WHAT IS BEING ASKED - What you return must be the lines of the data that hold the word "sidebar".

Records from a dataset
+===+
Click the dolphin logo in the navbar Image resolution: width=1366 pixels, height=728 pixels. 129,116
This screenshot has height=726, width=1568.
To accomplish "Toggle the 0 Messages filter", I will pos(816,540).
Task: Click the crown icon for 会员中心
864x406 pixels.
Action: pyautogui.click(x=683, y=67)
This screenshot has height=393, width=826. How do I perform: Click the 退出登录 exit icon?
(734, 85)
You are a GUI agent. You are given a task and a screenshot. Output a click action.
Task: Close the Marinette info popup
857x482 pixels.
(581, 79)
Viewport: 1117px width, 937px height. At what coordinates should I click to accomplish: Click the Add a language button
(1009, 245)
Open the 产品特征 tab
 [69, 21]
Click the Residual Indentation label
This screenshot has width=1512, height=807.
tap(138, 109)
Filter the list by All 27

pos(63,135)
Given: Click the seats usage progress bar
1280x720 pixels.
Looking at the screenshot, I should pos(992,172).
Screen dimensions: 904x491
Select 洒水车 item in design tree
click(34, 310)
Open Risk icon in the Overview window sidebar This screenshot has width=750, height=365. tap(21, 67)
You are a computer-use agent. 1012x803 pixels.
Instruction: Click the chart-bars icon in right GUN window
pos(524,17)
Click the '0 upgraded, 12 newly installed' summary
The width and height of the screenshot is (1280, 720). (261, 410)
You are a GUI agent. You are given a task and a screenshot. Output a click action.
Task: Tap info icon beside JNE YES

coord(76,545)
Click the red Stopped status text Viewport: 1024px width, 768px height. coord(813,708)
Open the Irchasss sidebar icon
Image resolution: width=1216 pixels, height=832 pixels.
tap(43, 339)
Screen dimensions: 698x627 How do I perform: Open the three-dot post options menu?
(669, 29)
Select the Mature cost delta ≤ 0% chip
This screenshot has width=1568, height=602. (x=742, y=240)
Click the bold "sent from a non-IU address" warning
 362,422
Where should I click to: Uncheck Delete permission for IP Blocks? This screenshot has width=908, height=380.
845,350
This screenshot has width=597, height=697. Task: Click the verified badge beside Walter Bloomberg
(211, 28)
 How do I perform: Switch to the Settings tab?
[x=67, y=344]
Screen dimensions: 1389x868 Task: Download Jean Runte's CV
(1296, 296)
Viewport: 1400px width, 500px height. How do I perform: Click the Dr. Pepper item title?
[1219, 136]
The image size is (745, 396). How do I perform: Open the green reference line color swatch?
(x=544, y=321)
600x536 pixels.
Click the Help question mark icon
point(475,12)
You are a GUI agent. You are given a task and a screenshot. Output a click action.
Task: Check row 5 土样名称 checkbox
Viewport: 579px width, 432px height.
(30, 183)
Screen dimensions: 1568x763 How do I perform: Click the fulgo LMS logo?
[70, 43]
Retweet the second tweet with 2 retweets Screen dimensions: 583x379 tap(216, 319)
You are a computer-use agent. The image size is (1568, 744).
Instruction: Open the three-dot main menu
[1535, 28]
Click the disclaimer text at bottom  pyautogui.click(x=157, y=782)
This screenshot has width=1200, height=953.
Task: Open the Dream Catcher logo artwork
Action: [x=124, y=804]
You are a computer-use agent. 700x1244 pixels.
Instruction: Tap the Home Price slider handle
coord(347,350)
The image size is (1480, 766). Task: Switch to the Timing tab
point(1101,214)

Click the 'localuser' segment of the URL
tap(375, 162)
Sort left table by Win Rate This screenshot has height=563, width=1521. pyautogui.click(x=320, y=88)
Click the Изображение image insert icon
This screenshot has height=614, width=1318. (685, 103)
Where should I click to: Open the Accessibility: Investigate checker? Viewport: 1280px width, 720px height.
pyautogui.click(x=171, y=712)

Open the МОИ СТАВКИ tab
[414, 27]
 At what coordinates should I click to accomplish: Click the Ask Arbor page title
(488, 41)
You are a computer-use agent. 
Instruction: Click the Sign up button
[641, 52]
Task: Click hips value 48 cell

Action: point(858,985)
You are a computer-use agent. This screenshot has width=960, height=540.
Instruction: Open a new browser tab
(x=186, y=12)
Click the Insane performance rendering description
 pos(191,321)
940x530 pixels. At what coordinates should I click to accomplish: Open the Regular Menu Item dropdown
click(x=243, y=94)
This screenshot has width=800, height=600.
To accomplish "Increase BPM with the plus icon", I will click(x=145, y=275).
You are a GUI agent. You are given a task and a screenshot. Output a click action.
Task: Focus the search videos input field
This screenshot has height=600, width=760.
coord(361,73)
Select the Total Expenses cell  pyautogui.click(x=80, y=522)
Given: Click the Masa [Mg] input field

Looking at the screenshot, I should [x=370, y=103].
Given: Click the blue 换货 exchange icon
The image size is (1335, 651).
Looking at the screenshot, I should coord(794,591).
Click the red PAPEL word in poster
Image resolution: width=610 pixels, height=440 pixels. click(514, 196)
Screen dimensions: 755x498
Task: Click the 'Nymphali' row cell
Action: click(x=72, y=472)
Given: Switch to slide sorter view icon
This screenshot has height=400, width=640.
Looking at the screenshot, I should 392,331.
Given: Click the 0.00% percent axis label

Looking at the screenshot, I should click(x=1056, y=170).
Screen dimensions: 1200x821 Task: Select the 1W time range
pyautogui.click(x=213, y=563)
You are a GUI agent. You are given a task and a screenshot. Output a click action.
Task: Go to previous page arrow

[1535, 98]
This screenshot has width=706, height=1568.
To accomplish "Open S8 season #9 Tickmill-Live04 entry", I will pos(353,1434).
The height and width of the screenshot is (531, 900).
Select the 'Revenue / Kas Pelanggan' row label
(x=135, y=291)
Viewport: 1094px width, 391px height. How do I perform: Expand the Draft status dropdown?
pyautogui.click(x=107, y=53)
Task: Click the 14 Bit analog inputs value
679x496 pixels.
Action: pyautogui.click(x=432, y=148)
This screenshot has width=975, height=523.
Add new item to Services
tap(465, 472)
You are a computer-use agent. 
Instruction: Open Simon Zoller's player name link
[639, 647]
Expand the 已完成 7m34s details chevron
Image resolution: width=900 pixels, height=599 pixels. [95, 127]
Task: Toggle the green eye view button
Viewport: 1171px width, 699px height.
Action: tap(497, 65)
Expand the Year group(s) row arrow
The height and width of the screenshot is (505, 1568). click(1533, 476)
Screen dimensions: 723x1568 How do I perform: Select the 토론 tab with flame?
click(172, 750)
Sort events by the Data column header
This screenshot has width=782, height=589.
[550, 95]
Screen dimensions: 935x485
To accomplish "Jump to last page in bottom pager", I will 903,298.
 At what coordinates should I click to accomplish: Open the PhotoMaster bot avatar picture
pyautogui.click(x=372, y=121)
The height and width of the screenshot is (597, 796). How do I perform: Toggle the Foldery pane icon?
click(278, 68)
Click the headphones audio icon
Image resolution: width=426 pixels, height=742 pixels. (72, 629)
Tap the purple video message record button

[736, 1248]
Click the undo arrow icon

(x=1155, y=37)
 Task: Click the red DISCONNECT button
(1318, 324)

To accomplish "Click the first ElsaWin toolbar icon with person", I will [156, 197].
+===+
TASK SOLUTION -
Open Risk icon in the Overview window sidebar This screenshot has width=750, height=365. tap(21, 67)
Open the Irchasss sidebar icon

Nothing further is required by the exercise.